A gaggle of neighbors rushed to my side. Nobody asked me if the red costume signified Republican (or Communist) tendencies. Everyone assumed, as did I, that it was an accident. This was a pretty solid-blue Minneapolis neighborhood, thick with DFL voters, but that didn’t mean anyone would actually whack someone’s kid on the head for dressing like the ghost of the GOP.

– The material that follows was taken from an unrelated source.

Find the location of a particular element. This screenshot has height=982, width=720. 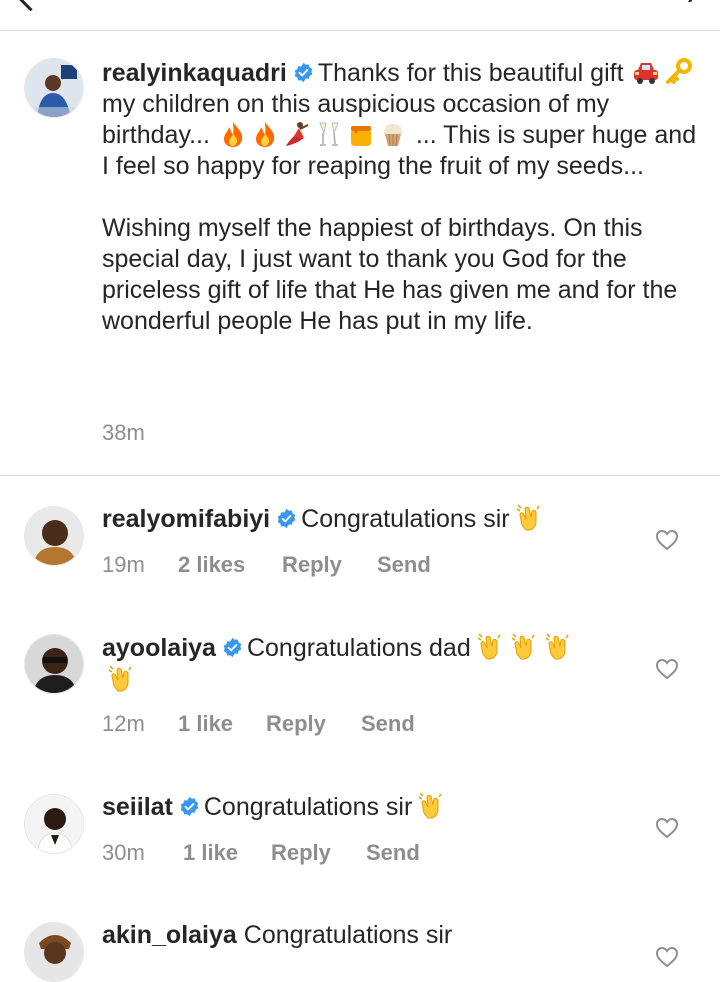

caption-text-a: Thanks for this beautiful gift is located at coordinates (470, 73).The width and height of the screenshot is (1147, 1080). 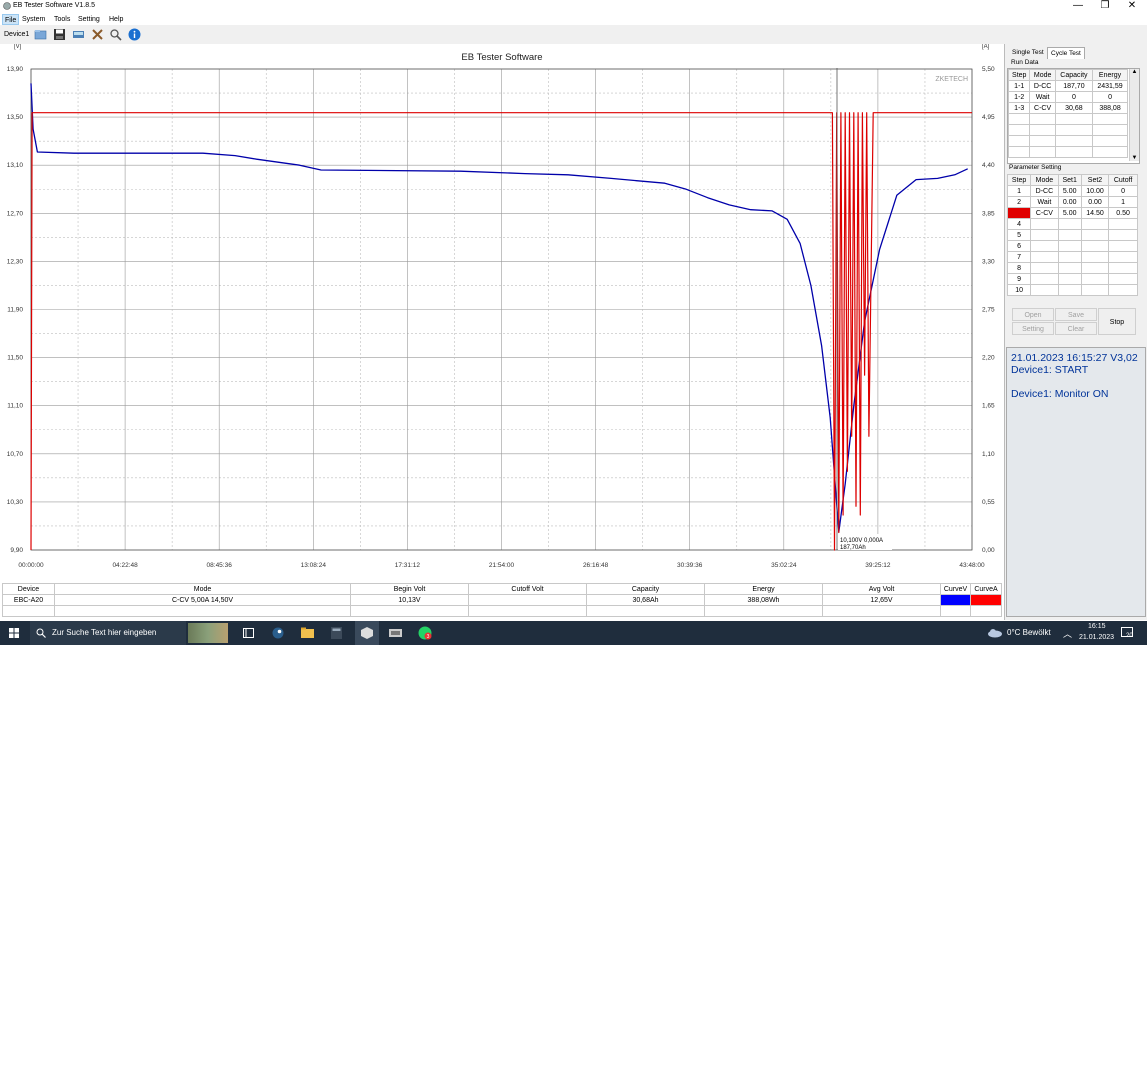 I want to click on restore-button: ❐, so click(x=1105, y=6).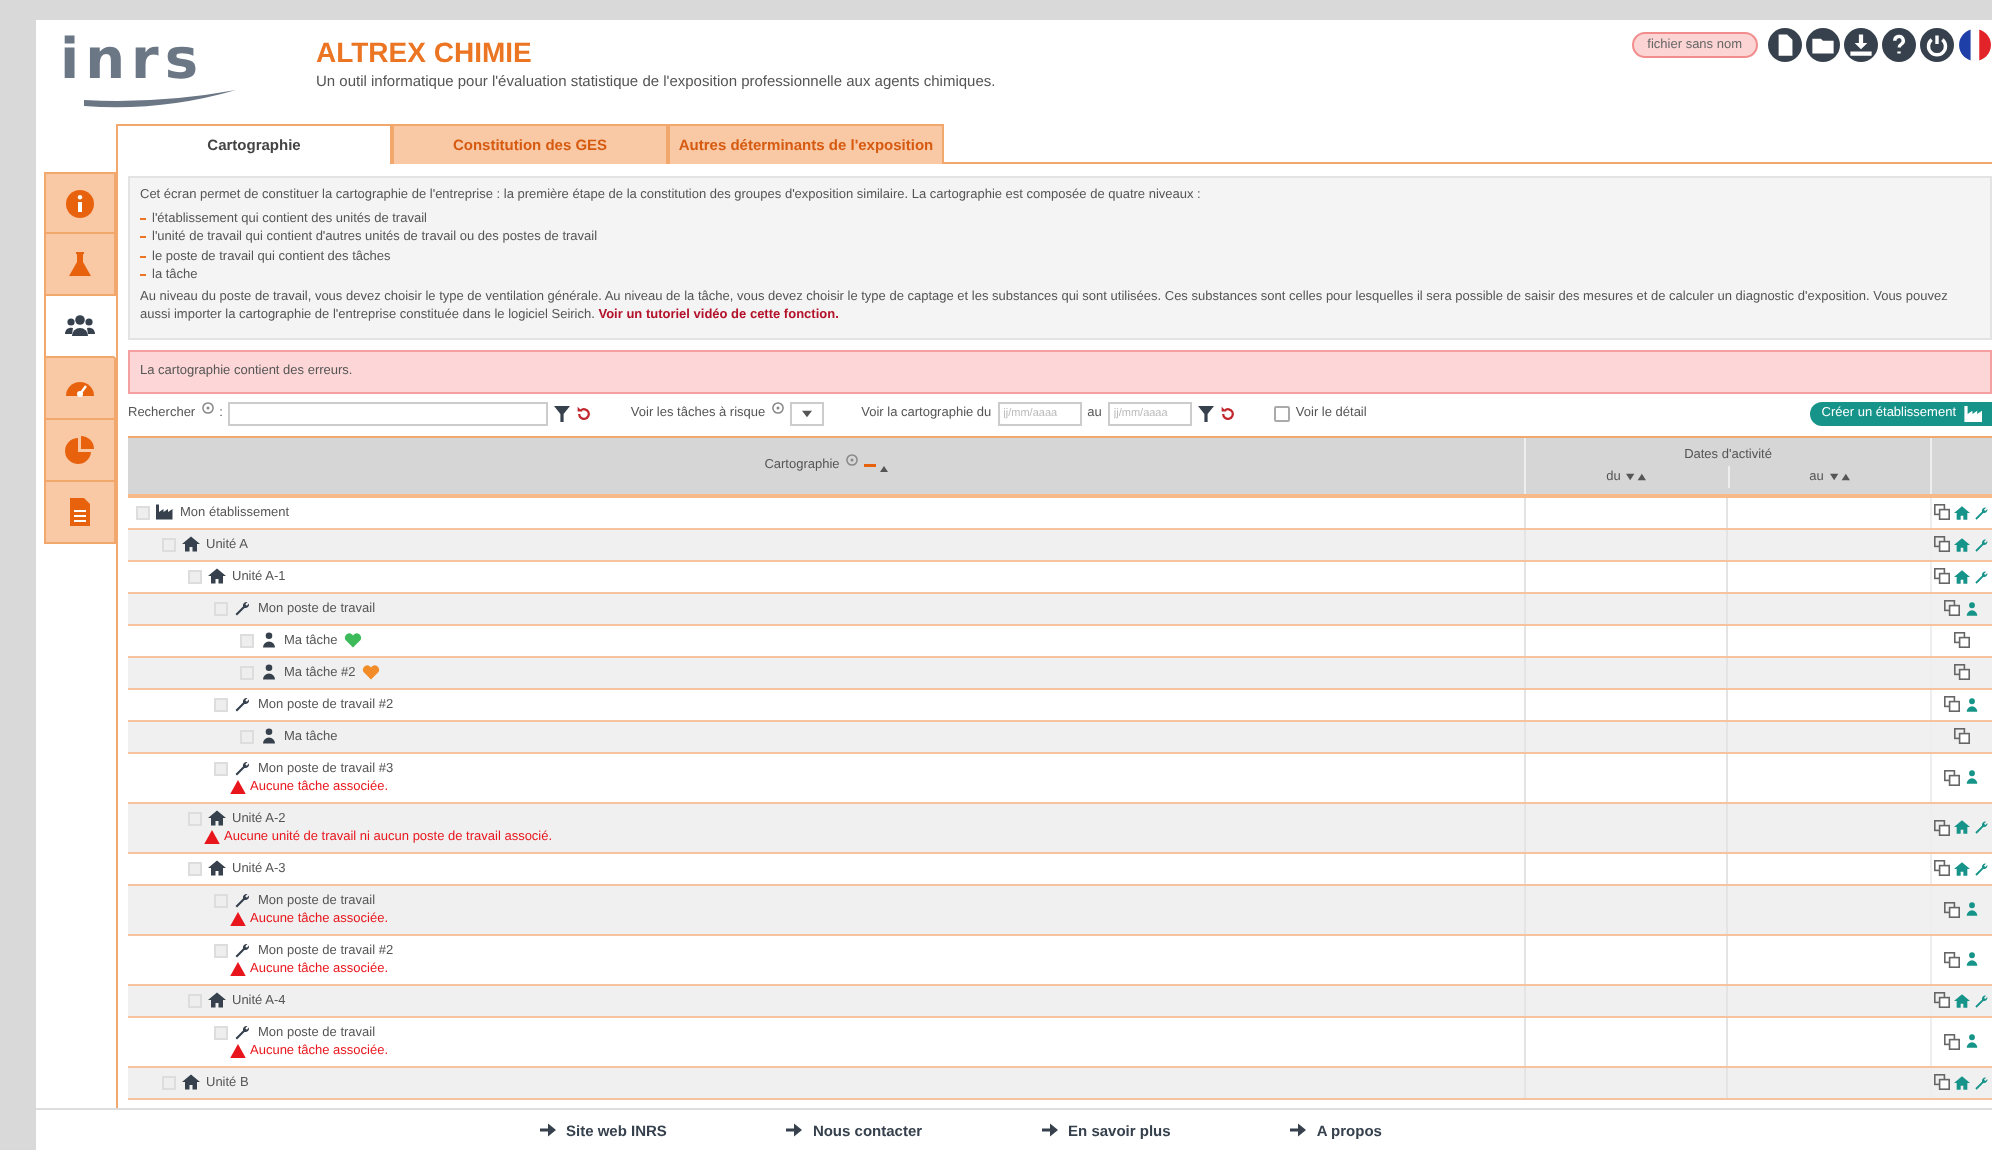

Remember that we still live in a world where you can saunter down the sidewalks at twilight, inhale the fragrance of late-autumn leaves, and cheerfully encourage your children to walk up to a stranger’s house, flash a smile, and politely ask for candy. Somehow, this holds true even when the yard signs demonstrate loyalty to a party you dislike so much that you’d rather eat a hundred boxes of your kid’s reject trick-or-treating stash (circus peanuts, raisins, those weird black-and-orange-wrapped taffies) than cast a vote in their favor.

Watch the kids ring the bell under a canopy of fake cobwebs, their faces glowing in the flicker of jack-o’-lanterns. A puff of dry ice floats like mist. Watch those strangers, your sworn political enemies—who, incidentally, seem pretty gung-ho about Halloween—spring from the shadows to rain down a bounty of malt balls and peanut butter cups on your young.

All out of tradition, or maybe just kindness. All without quarrel. All without expectation of anything from you in return except for a smile, a wave, a have a good night! Because the northern frost is already in the air, you might hear, as you walk away, a stay warm out there for all the fairies and superheroes shivering, without coats, under the hopeful moonlight.